Let all those starlet wannabes heave their overflowing cleavage or flaunt their taut tummies to attract attention.

Rachel McAdams is able to flash a more demure if no less dazzling physical asset: a killer set of dimples.

She shyly accepts the compliment. “I’ll tell my parents,” replies the Canadian-born actress, 25, whose budding film career is about to burst into full bloom. “Although I don’t look much like either one of them. Maybe dimples skip a generation.”

They’re being put to good use here on the set of The Wedding Crashers as she beams at Owen Wilson, whose womanizing bachelor pursues her after barging in on her sister’s marriage ceremony in the comedy due next year. McAdams, who once was a competitive figure skater (“a fairly ruthless sport in terms of time and energy“), proves to be highly coordinated. In take after take, she manages to flirt with Wilson and catch a football at the same time without sacrificing a single nail or losing her brunette wig.

Wilson, for one, is impressed. “She’s one of the best girls I’ve ever worked with,” he says. “She can make anything sound believable. And she’s easy on the eyes, so that helps, too.”
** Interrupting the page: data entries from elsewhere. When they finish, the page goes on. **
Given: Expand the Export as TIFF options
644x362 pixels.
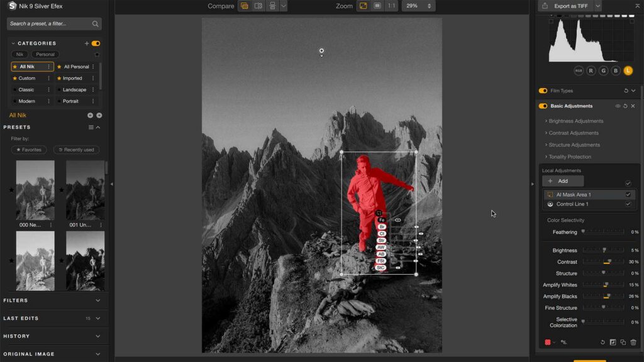Looking at the screenshot, I should point(597,6).
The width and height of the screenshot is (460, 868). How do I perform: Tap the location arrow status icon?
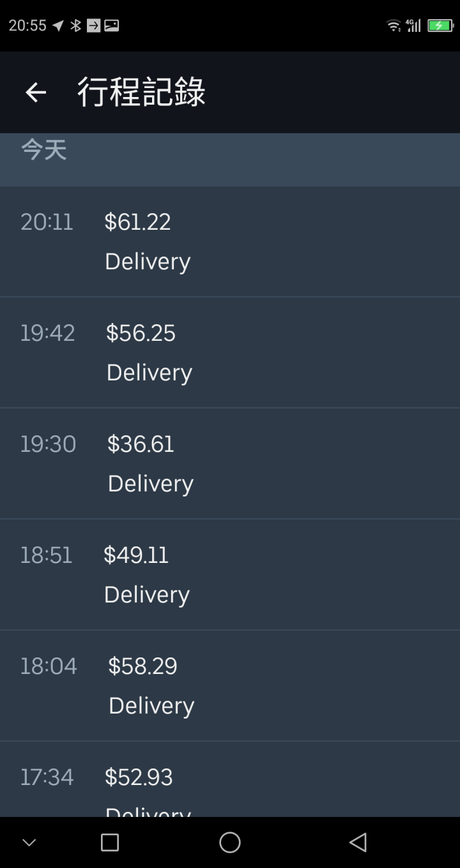[58, 26]
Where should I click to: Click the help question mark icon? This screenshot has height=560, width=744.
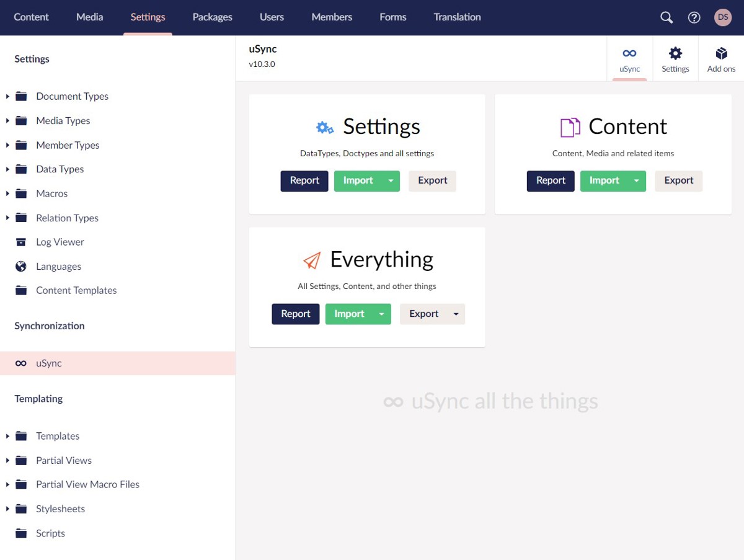click(x=694, y=17)
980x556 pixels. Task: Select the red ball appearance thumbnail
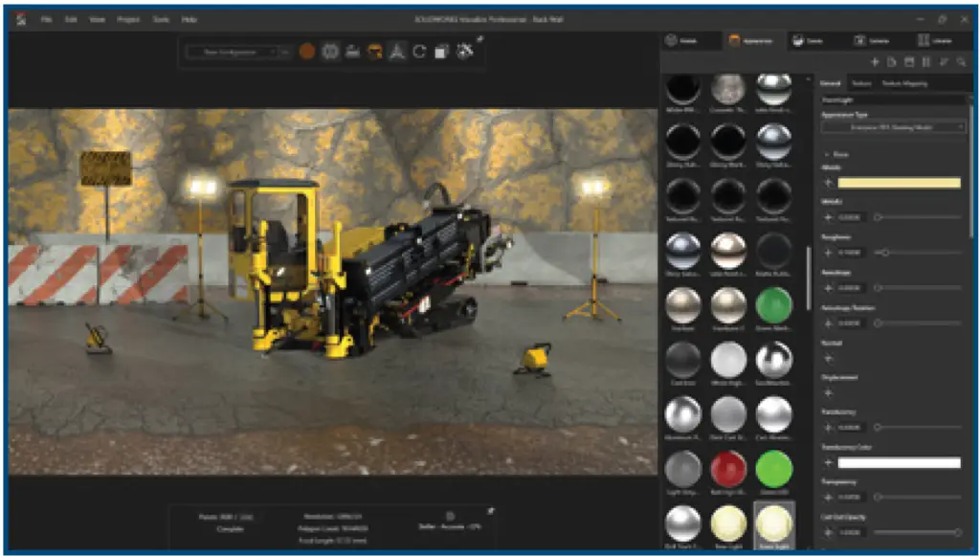(728, 469)
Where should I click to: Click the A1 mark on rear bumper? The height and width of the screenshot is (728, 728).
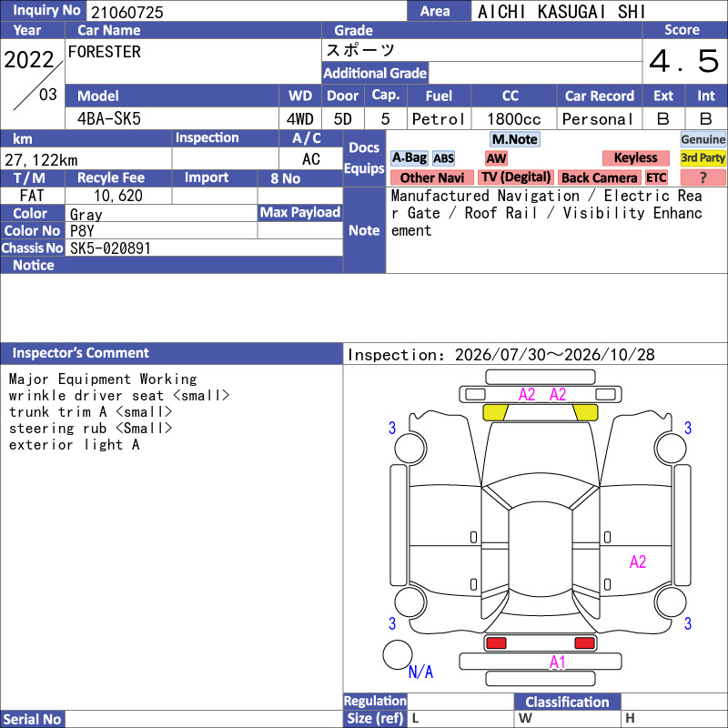pos(557,662)
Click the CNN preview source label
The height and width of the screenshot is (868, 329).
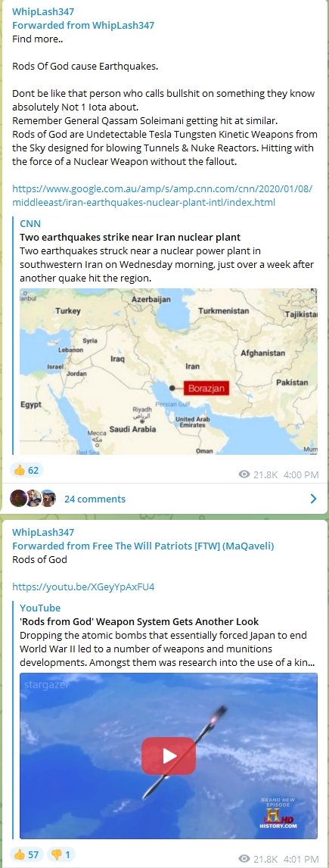30,223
The dimples barely registered, however, during this year’s hit Mean Girls. Her high school highness Regina is more prone to sneers than smiles as she stings lesser beings with her pseudo-sweet retorts.

But those cheeky indentations are front and center in The Notebook, a heartbreaking Hallmark card of a World War II-era romance that opens today. She lets loose with a lightning storm of emotions sparked by a young girl’s first love in the movie based on Nicholas Sparks’ best seller.
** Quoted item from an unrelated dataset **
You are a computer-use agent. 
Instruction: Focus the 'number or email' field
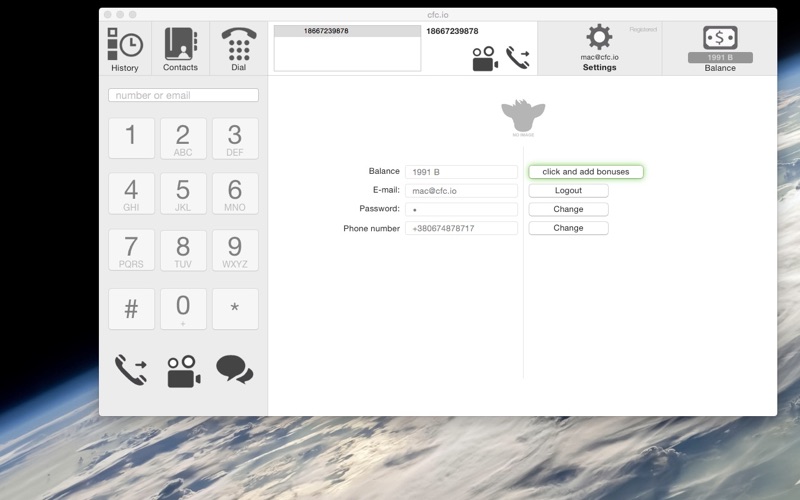(183, 96)
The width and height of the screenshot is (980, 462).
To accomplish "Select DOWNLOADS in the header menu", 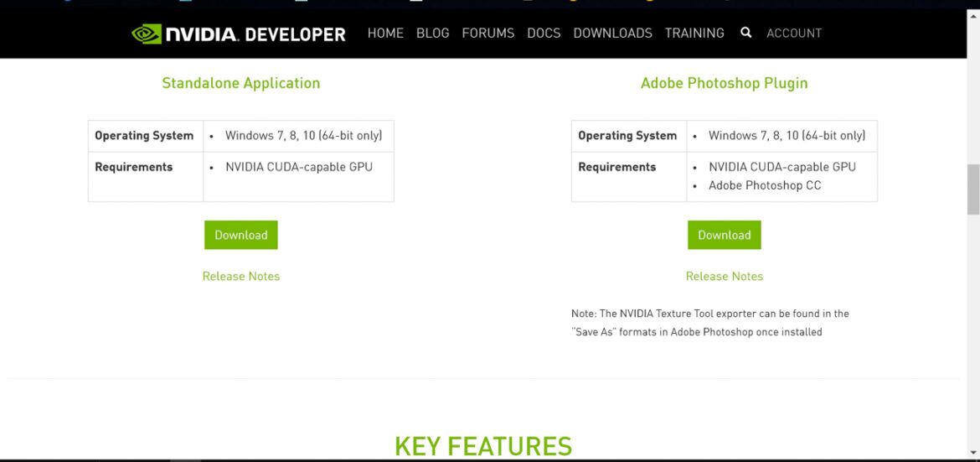I will (612, 34).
As spirited Southern belle Allie, whose high-society parents disapprove of her blue-collar beau (Ryan Gosling), McAdams will have you laughing at her antics. At one point, she smashes an ice cream cone into Gosling’s face and then proceeds to slurp up the damage. When she feverishly embraces him, it is no mere hug but a full body wrap, legs included.
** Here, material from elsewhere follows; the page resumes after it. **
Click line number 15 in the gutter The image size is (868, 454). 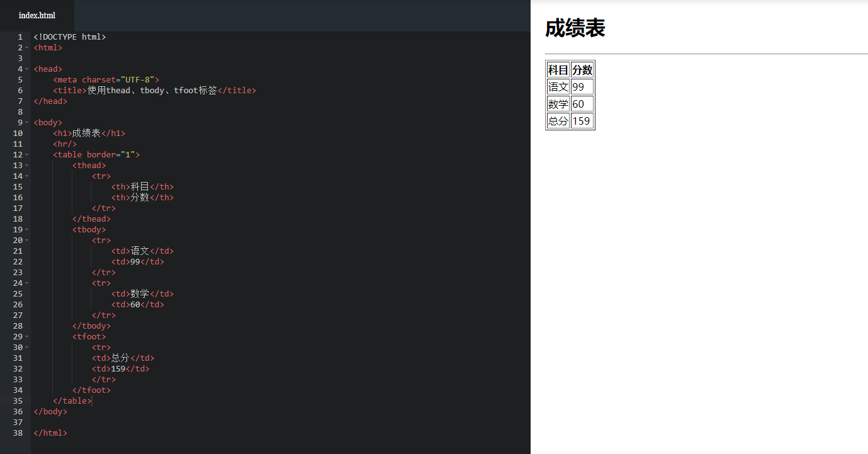point(18,186)
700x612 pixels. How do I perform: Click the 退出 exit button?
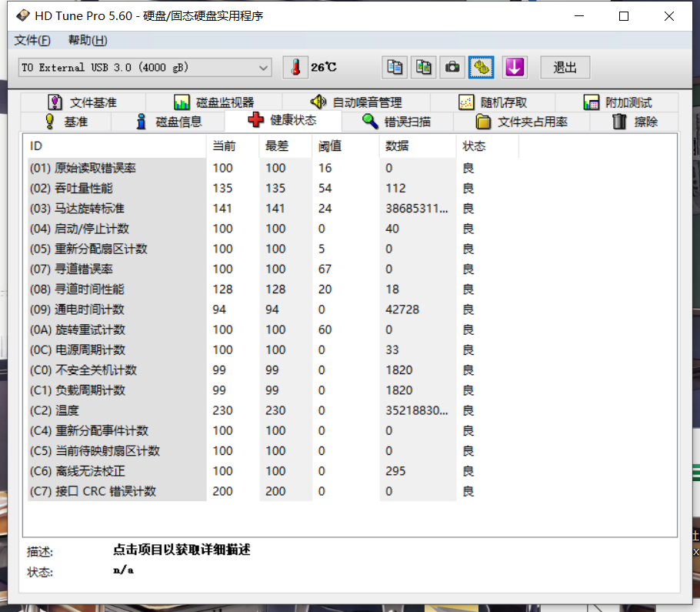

But her reactions as she evolves from headstrong teen to confused bride-to-be also have the power to move you to Kleenex.

McAdams was determined to play Allie, describing her as “a wild child” who “gobbles up life and can’t get enough of it.”

I thought it would be a dream to be able to do it,” she says. “I read the script and went into the audition just two days later. It was a good way to do it, because I was very full of the story.”

She did her homework before heading to Charleston, S.C., for the shoot. “There are volumes and volumes written about the Southern woman. She is quite a force to be reckoned with.”

Though McAdams is averse to divulging details about her personal life, the single actress understands what Allie is going through even if the events unfold at least a half-century ago.

I can relate to first love,” she says. “You never forget it. It changes who you are more often than not.”

Who she is at the moment is a rising star, one who even is in the running for the plum part of superhero Sue Storm (Invisible Girl) in Fantastic Four. David Dobkin, the director of The Wedding Crashers, considers himself lucky to have snagged McAdams for her first post- Notebook role.

I can’t tell you enough about how talented this girl is,” says the filmmaker, who looked at “every actress on the planet, even Oscar winners,” before choosing her.

So far, McAdams, who attended a summer theater camp in her teens and studied acting at Toronto’s York University, has done more comedy than drama, though that wasn’t her original plan. She was nominated for a supporting Genie (Canada’s version of the Oscar) for 2002’s Pretty Pie, a poignant study of female friendships. That same year, McAdams had the title role in her first Hollywood feature, The Hot Chick, a silly body-switch farce.

Once she is done filming The Wedding Crashers and stops living out of a suitcase, McAdams will have a chance to return home to Toronto. “I’d like to stay in Canada,” she says. “It helps to have the distance. It puts work in its place. It’s been great to develop friendships in Los Angeles and to have a community there. But Canada’s home.”

And The Notebook is likely to assure she has a second home — on screen.